The product rule is an essential tool in calculus when dealing with the differentiation of products of two functions. In this example, we need it for the function, \(y = x^5 \sec(\frac{1}{x})\), which is a product of \(u = x^5\) and \(v = \sec(\frac{1}{x})\). To find the derivative of such a function, we apply the rule:

• First, differentiate the first function \(u\) while keeping \(v\) constant, giving us \(u'v\).
• Then, differentiate the second function \(v\) while keeping \(u\) constant, giving us \(uv'\).
• Finally, add these two derivatives together: \((uv)' = u'v + uv'\).

This method allows us to tackle complex expressions efficiently by breaking them down into manageable pieces. Here, the product rule helps handle the initial complexity of \(y\), paving the way for further steps.

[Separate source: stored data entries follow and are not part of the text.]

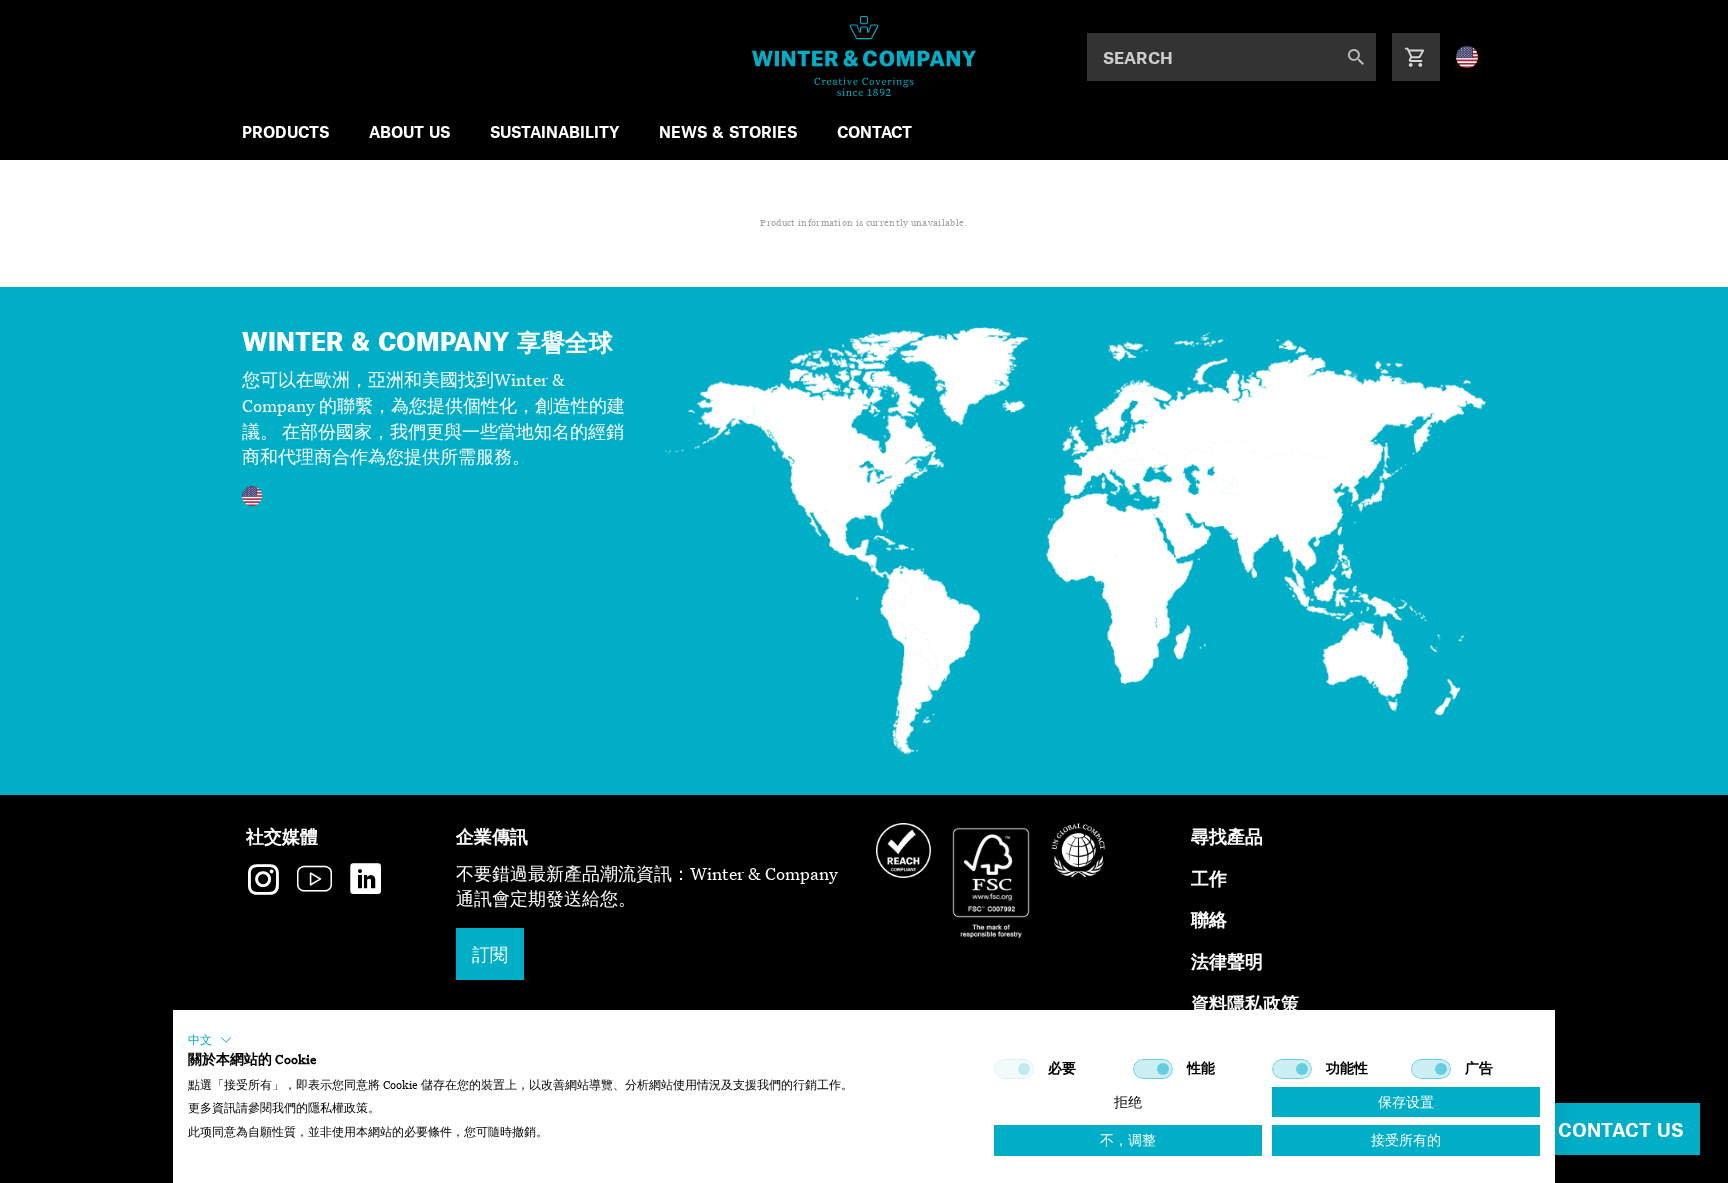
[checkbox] (1014, 1069)
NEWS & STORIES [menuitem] (728, 131)
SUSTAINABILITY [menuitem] (554, 131)
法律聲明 (1227, 960)
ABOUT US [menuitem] (409, 131)
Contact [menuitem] (874, 131)
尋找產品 (1227, 835)
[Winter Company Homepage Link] (864, 56)
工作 (1209, 877)
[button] (210, 1040)
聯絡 (1209, 918)
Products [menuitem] (285, 131)
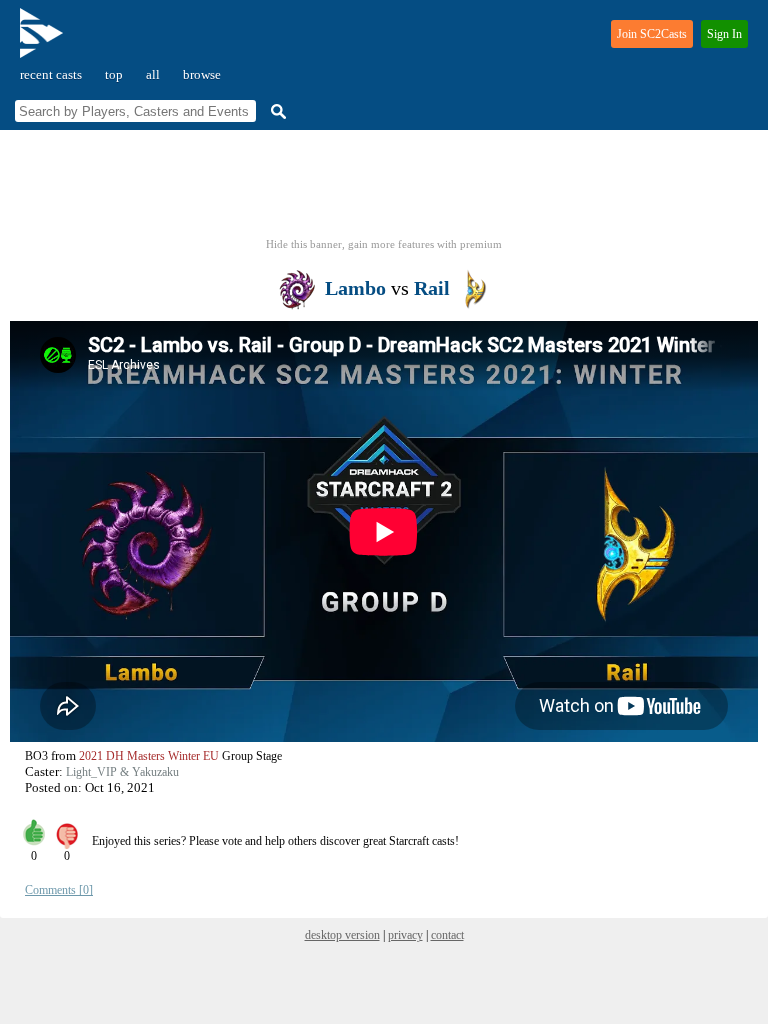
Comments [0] (59, 890)
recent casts (51, 74)
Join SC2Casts (652, 34)
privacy (405, 935)
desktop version (342, 935)
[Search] (276, 111)
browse (202, 74)
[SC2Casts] (44, 41)
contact (447, 935)
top (114, 74)
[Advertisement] (384, 190)
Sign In (724, 34)
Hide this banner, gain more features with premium (384, 244)
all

The chain rule is a powerful technique used when differentiating composite functions. In our exercise, \(v = \sec(\frac{1}{x})\) involves a composition of functions: \(\sec(z)\) where \(z = \frac{1}{x}\). To tackle this, follow these steps:

• First, differentiate the outer function, \(\sec(z)\), which yields \(\sec(z)\tan(z)\).
• Then, find the derivative of the inner function \(\frac{1}{x}\), resulting in \(-\frac{1}{x^2}\).
• Multiply these two derivatives together to get the derivative of the composite function, \(\sec(z)\tan(z) \cdot (-\frac{1}{x^2})\).

Applying the chain rule in this way allows us to manage the layers of functions within a composite entity. It is crucial for handling expressions where a function is nested inside another, as in \(\sec(\frac{1}{x})\).

One of the most straightforward and widely used techniques in differentiation, the power rule, allows us to quickly find derivatives of functions in the form \(x^n\). This rule states:

• The derivative of \(x^n\) is \(nx^{n-1}\).

In this problem, we apply the power rule to \(u = x^5\), giving:

• \(\frac{d}{dx}(x^5) = 5x^4\).

By applying the power rule, we quickly derive the part of the function \(x^5\), facilitating the use of the product rule for the entire expression. This method provides clarity and simplicity in deriving powers of \(x\), allowing us to focus on more complicated parts of the problem with confidence.